Tackling child poverty remains a key priority for East Ayrshire Health and Social Care Partnership as an estimated 26% of children are still living in poverty in Scotland.
As a result of the commitment made by the Community Planning Partnership in its Local Child Poverty Action report, and in recognition of the Health and Social Care Partnership’s aim for everyone to live in a fairer, kinder and more connected East Ayrshire, a Child Poverty Challenge was held in the Kay Church in Kilmarnock this week. Invited expert parties from across all sectors of the community were challenged to consider some real ways to reduce child poverty.
After introductions and presentations by Eddie Fraser, Director of East Ayrshire Health and Social Care Partnership, and Liam Armstrong, Member of the Children and Young People’s Cabinet, attendees were invited to take part in workshops to identify ways to tackle poverty.
Affordable transport, fairly paid work, financial inclusion, a reduction in living costs, providing the right support when it's needed and better communication of information were identified as crucial areas where shared action and positive change will have the most impact in reducing not only child poverty, but poverty in general.

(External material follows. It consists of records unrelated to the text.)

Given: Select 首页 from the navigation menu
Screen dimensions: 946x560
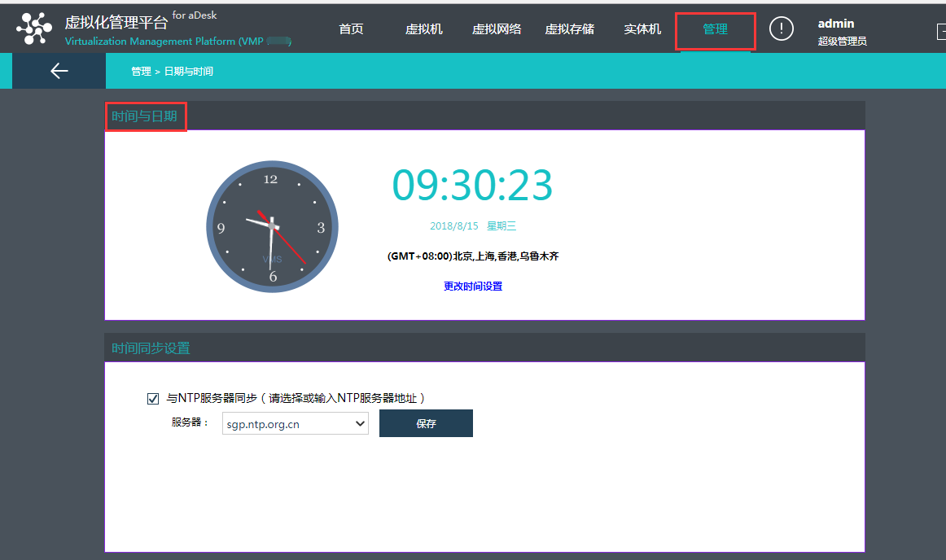Looking at the screenshot, I should point(351,28).
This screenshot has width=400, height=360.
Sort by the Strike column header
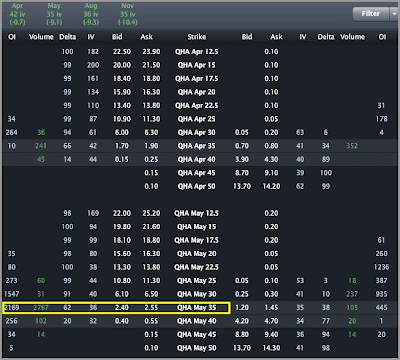coord(197,37)
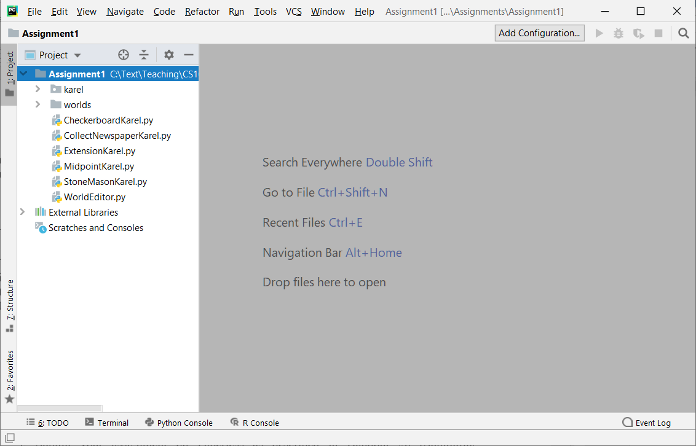Image resolution: width=696 pixels, height=446 pixels.
Task: Click the Debug bug icon in toolbar
Action: (619, 33)
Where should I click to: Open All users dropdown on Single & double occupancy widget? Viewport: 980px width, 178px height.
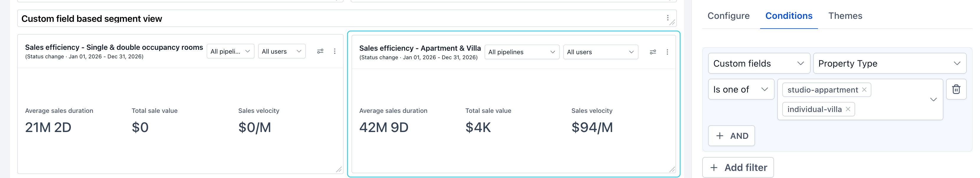point(282,51)
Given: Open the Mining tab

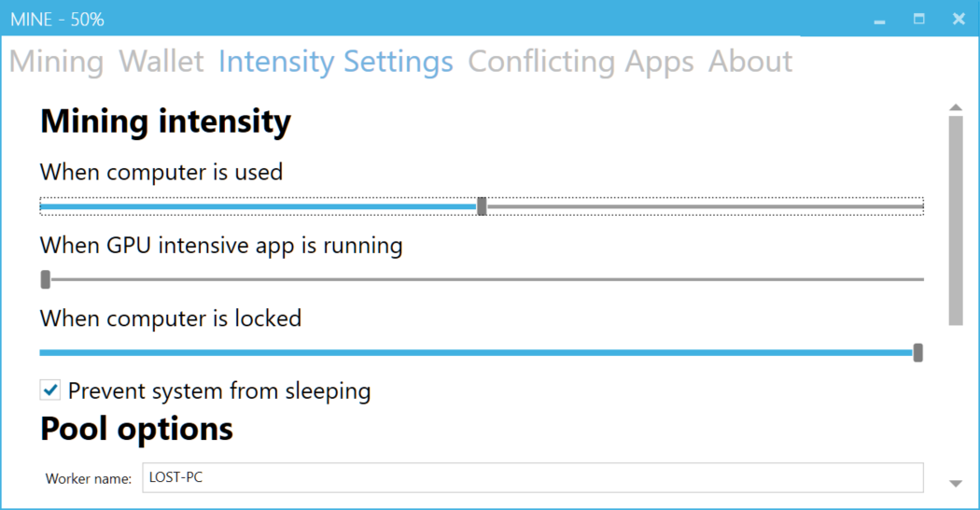Looking at the screenshot, I should (56, 62).
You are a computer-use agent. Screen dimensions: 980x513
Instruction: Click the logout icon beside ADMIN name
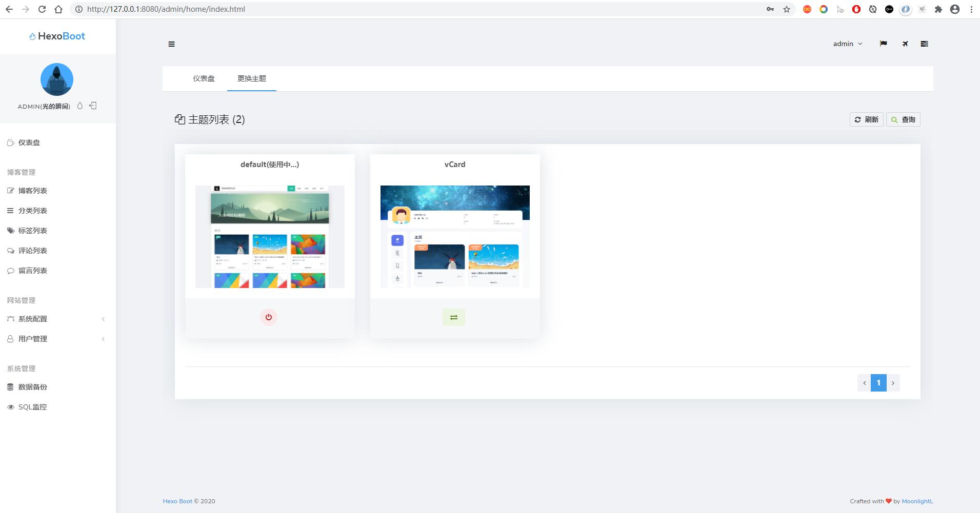click(x=93, y=106)
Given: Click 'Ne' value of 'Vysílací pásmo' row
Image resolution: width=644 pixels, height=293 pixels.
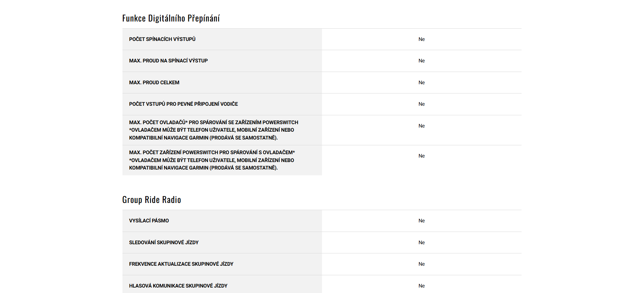Looking at the screenshot, I should 421,221.
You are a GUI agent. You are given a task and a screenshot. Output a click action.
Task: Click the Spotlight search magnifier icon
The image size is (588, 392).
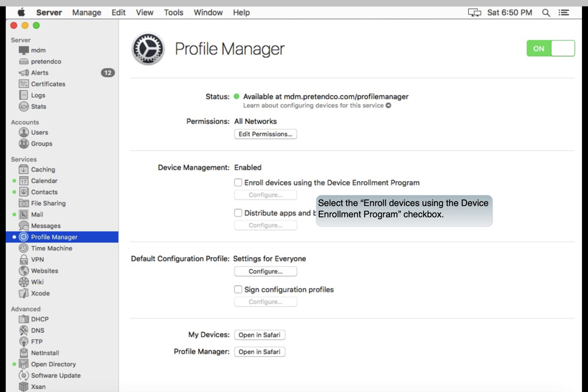coord(546,13)

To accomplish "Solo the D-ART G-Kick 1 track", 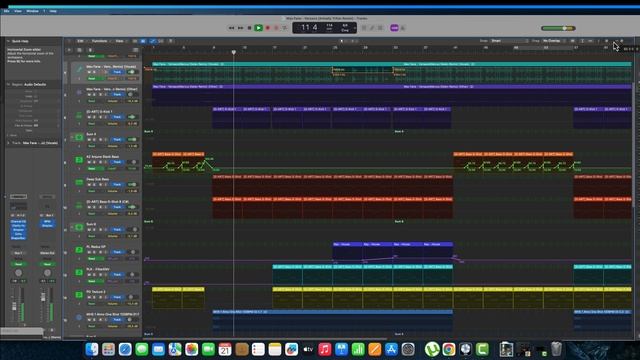I will 95,117.
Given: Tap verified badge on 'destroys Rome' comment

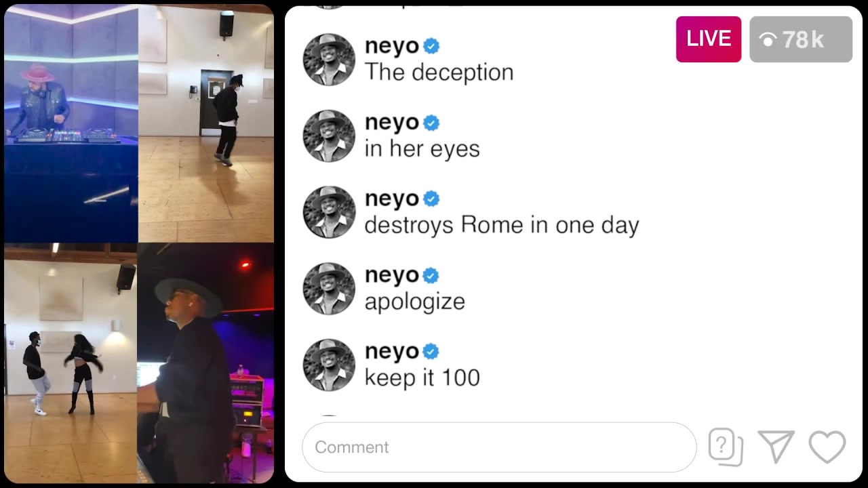Looking at the screenshot, I should (431, 199).
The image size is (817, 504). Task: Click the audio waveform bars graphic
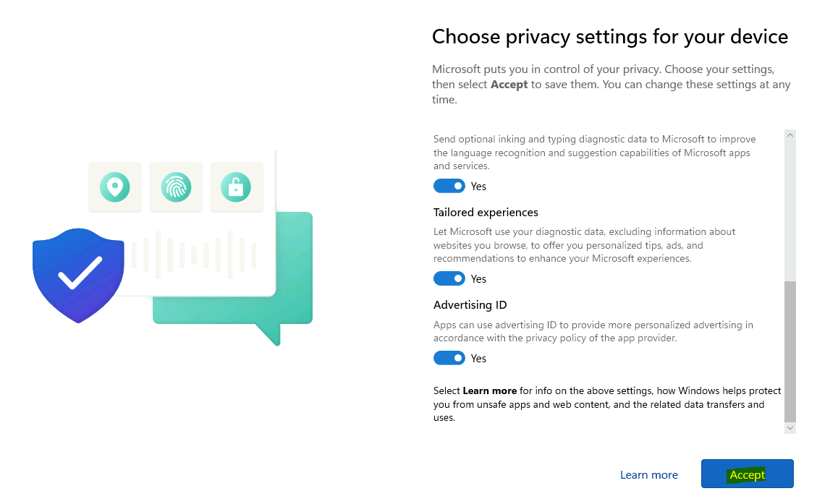[x=194, y=255]
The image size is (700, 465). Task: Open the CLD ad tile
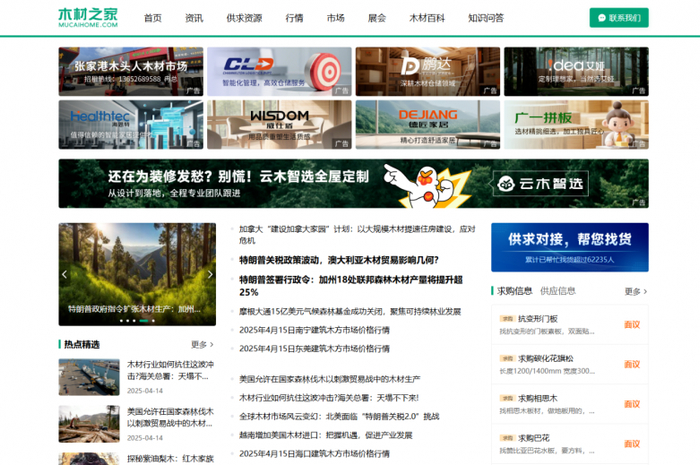pos(279,71)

Key note speaker, Dr Jim McCormick, Associate Director for Scotland with the Joseph Rowntree Foundation, said: “We all need to collectively get behind those changes that make a difference so that all children in East Ayrshire can be happy and fulfilled, free to enjoy their childhood and able to fulfil their potential.”
Attendees agreed that too many people are living in poverty and that poverty is not inevitable. Depute Provost Claire Leitch highlighted that: “Growing up in poverty affects life chances in health, wellbeing, education and employment. It can mean feeling cold, hungry and unable to take part in the things that friends and neighbours do.”
By bringing together partners from East Ayrshire Council, third sector organisations, local community groups, the independent sector, NHS Health Scotland and the Scottish Government itself, it's believed that creative solutions can be found.